Si tratta della prima visita a Taipei di un alto rappresentante USA dal 1997. E non un rappresentante qualunque: tra proteste in Piazza Tiananmen e incontri col Dalai Lama, Pelosi è una delle voci americane più critiche del Partito Comunista Cinese, oltre a essere la terza carica istituzionale americana.

Naturale che, per Pechino, il suo arrivo, sull’isola su cui ritiene di avere sovranità legittima sia piuttosto indigesto.

Inoltre mi verrebbe da dire,considerando la già tesa situazione internazionale che tempismo ideale!

Ma cerchiamo di capire perché la Cina è tanto infuriata per la visita della presidente della camera statunitense Nancy Pelosi a Taiwan.

La risposta si trova negli accordi diplomatici siglati tra i due paesi.

All’origine delle relazioni tra Cina e Stati Uniti

Le relazioni degli Stati Uniti con la Cina cominciano con il trattato di Shanghai del 1972. Nel documento la Cina definisce la propria posizione su Taiwan: “Il governo della Repubblica Popolare Cinese è l’unico governante legale della Cina; Taiwan è una provincia della Cina che da tempo è stata riannessa alla madrepatria; la liberazione di Taiwan è una questione interna della Cina, nessun altro paese ha il diritto d’interferire; tutte le truppe e gli impianti militari degli Stati Uniti a Taiwan devono essere ritirati.”

Nello stesso documento gli Stati Uniti rispondono: “Gli Stati Uniti riconoscono che tutti i cinesi, da entrambi i lati dello stretto di Taiwan, ritengono che esista una sola Cina e che Taiwan sia parte della Cina.

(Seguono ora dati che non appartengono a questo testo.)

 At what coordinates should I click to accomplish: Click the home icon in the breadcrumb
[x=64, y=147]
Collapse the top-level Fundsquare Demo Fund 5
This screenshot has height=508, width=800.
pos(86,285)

Il governo degli Stati Uniti non mette in discussione questa posizione e afferma il suo interesse in una risoluzione pacifica della questione di Taiwan da parte degli stessi cinesi”.

Ma ci si dimentica un principio fondante del diritto internazionale e cioè che : una visita presidenziale costituisce sempre un riconoscimento di fatto della sovranità del paese di cui si è ospiti.

La visita di Pelosi dunque viola chiaramente lo spirito del comunicato di Shanghai. Questo a causa del ruolo costituzionalmente riconosciuto che ricopre Pelosi perché una visita presidenziale costituisce un riconoscimento di fatto della sovranità del paese in cui si è ospiti.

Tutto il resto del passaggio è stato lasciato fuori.